• _Provided passage_
— Begin —

In [1]:
import pandas as pd

import os
import random
import re

from sklearn.utils import shuffle
from sklearn.model_selection import train_test_split
from collections import Counter, OrderedDict, defaultdict
from itertools import islice
from sentence_annotation import *
from utils import *

random.seed(42)

## Convert ontonotes dataset to sentence level

In [2]:
subdir = './datasets/Ontonotes/'
ontonotes_dev, ontonotes_test, ontonotes_train = [subdir + file for file in os.listdir(subdir) if file.endswith('conll')]

In [6]:
onto_train = extract_ner_labels(ontonotes_train, dataset='ontonotes', w_idx=3, ner_idx=10)
onto_dev = extract_ner_labels(ontonotes_dev, dataset='ontonotes', w_idx=3, ner_idx=10)
onto_test = extract_ner_labels(ontonotes_test, dataset='ontonotes', w_idx=3, ner_idx=10)

In [93]:
onto_train_sent_level = annotate_sentences(onto_train)
onto_dev_sent_level = annotate_sentences(onto_dev)
onto_test_sent_level = annotate_sentences(onto_test)

5000 sentences processed...
10000 sentences processed...
Sentence annotation finished!


In [80]:
os.mkdir(subdir + 'sentence_level_annotation')

In [94]:
onto_train_sent_level.to_csv(subdir + 'sentence_level_annotation/onto_sent_train.tsv', sep='\t', index=False, header=False)
onto_dev_sent_level.to_csv(subdir + 'sentence_level_annotation/onto_sent_dev.tsv', sep='\t', index=False, header=False)
onto_test_sent_level.to_csv(subdir + 'sentence_level_annotation/onto_sent_test.tsv', sep='\t', index=False, header=False)

## Convert CONLL 2003 to sentence level

In [2]:
subdir = './datasets/CONLL2003/'
files = list(map(lambda file: os.path.join(subdir, file), os.listdir(subdir)))

In [3]:
conll_dev, conll_test, conll_train = files

In [6]:
conll_train = extract_ner_labels(conll_train, dataset='conll', w_idx=0, ner_idx=3)
conll_dev = extract_ner_labels(conll_dev, dataset='conll', w_idx=0, ner_idx=3)
conll_test = extract_ner_labels(conll_test, dataset='conll', w_idx=0, ner_idx=3)

In [7]:
conll_train_sent_level = annotate_sentences(conll_train)
conll_dev_sent_level = annotate_sentences(conll_dev)
conll_test_sent_level = annotate_sentences(conll_test)

5000 sentences processed...
10000 sentences processed...
Sentence annotation finished!
Sentence annotation finished!
Sentence annotation finished!


In [9]:
os.mkdir(subdir + 'sentence_level_annotation')

In [10]:
conll_train_sent_level.to_csv(subdir + 'sentence_level_annotation/conll2003_sent_train.tsv', sep='\t', index=False, header=False)
conll_dev_sent_level.to_csv(subdir + 'sentence_level_annotation/conll2003_sent_dev.tsv', sep='\t', index=False, header=False)
conll_test_sent_level.to_csv(subdir + 'sentence_level_annotation/conll2003_sent_test.tsv', sep='\t', index=False, header=False)

— End —

Answer these questions about the notebook code above:
(a) Which values are passed for w_idx and ner_idx when labels are extracted from the Ontonotes files?
(b) What file name is the CONLL 2003 test set saved under?
(c) What number is passed to random.seed?

• _Data excerpts_
— Begin —

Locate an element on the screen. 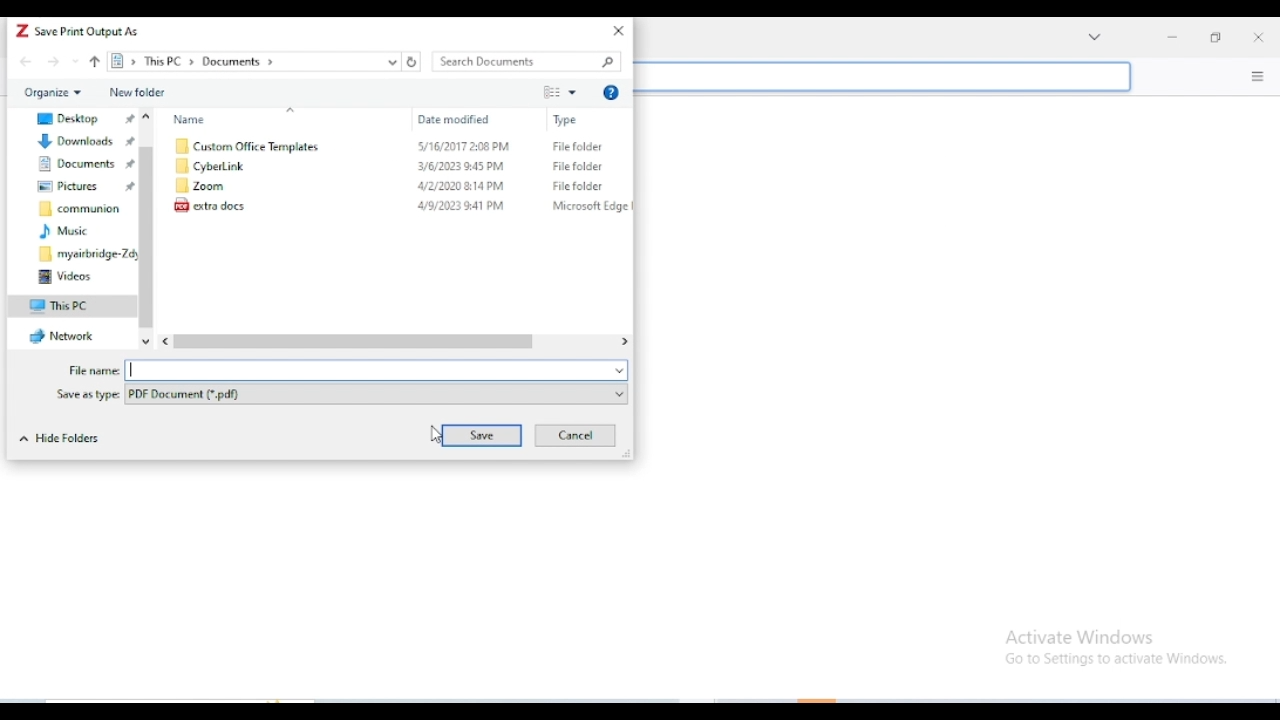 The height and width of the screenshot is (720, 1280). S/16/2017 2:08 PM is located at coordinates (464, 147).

— End —
— Begin —

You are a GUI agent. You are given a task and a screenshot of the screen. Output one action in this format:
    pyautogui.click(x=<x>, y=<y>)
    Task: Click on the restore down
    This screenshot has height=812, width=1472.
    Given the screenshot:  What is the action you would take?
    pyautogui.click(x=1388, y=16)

— End —

• _Answer to the problem_
(a) w_idx=3 and ner_idx=10
(b) conll2003_sent_test.tsv
(c) 42